Got one other unsolicited email. The rest were replies from thank you emails that I put off until interviews were over (which I feel is better timed since all programs are put into perspective and it's closer to rank time, just my 2 cents)
 
does anyone know of any pulmonary vascular/hypertension fellowship programs other than the one at Stanford ?
 
does anyone know of any pulmonary vascular/hypertension fellowship programs other than the one at Stanford ?

Not that I've heard of. Most places are not going to have the money to pay you to hang around for an extra year of just pulmonary hypertension, plus, I don't think there is any kind of huge interest to be honest.
 
Any opinions on Long Island Jewish Hofstra? They're just too far from home, and super expensive to go. Anyone has been there recently?
 
Not that I've heard of. Most places are not going to have the money to pay you to hang around for an extra year of just pulmonary hypertension, plus, I don't think there is any kind of huge interest to be honest.

Just curious on why you feel that way. It seems there are many more therapies coming out and not a lot of people are comfortable managing the infusions, etc.

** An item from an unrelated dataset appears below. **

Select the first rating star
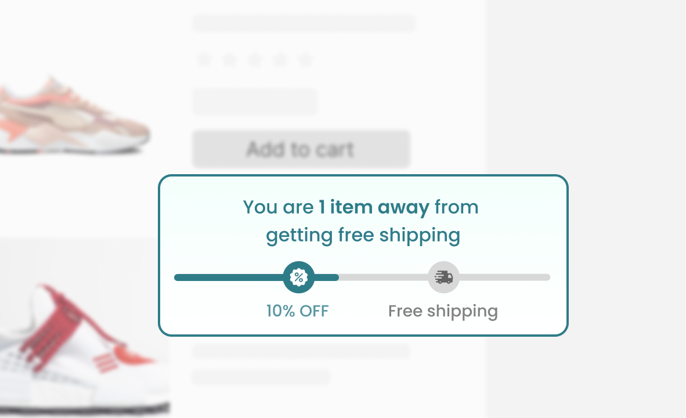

Wouldnt it be advantageous for divisions (even financially) to have someone in the institution who can do this?
 
Just curious on why you feel that way. It seems there are many more therapies coming out and not a lot of people are comfortable managing the infusions, etc. Wouldnt it be advantageous for divisions (even financially) to have someone in the institution who can do this?

Many more therapies that do what?? Add 20 feet to a 6 minute walk test?? Treating pulmonary hypertension is freaking depressing and horrible.

Furthermore there isn't enough type I disease to go around. You just don't need that many experts in any location.

And bottom line is, where is the money going to come from to pay the salary for a super-fellow? You could maybe work out some kind of arrangement where they work as an attending part of the time? But most places will simply not have the infrastructure or extra cash sitting around to allow a guy to devote a whole year to it.
 
Many more therapies that do what?? Add 20 feet to a 6 minute walk test?? Treating pulmonary hypertension is freaking depressing and horrible.

Furthermore there isn't enough type I disease to go around. You just don't need that many experts in any location.

And bottom line is, where is the money going to come from to pay the salary for a super-fellow? You could maybe work out some kind of arrangement where they work as an attending part of the time? But most places will simply not have the infrastructure or extra cash sitting around to allow a guy to devote a whole year to it.

Well....the first medication with a mortality benefit was FDA approved 2 weeks ago. But otherwise completely agree. Even the guys who this exclusively will tell you 90% of their referrals aren't even iPHTN
 
Well....the first medication with a mortality benefit was FDA approved 2 weeks ago. But otherwise completely agree. Even the guys who this exclusively will tell you 90% of their referrals aren't even iPHTN

What did they buy people? A couple of weeks? Months?

I know you can appreciate my cynicism here. Is this like giving chemo to small cell??
 
What did they buy people? A couple of weeks? Months?

I know you can appreciate my cynicism here. Is this like giving chemo to small cell??

You know the field is depressing when the lung cancer folks have better odds of survival than PAH and IPF

*depending on staging of course
 
I think we dont know jack about how to stop a fibroblastic response, no antifibrosis agent works (if fibrosis is a single entity or a common presentation of multiple underlying pathways is another thing). From keloids to ipf nothings works real good, or at all. Get that and the nobel is within your reach.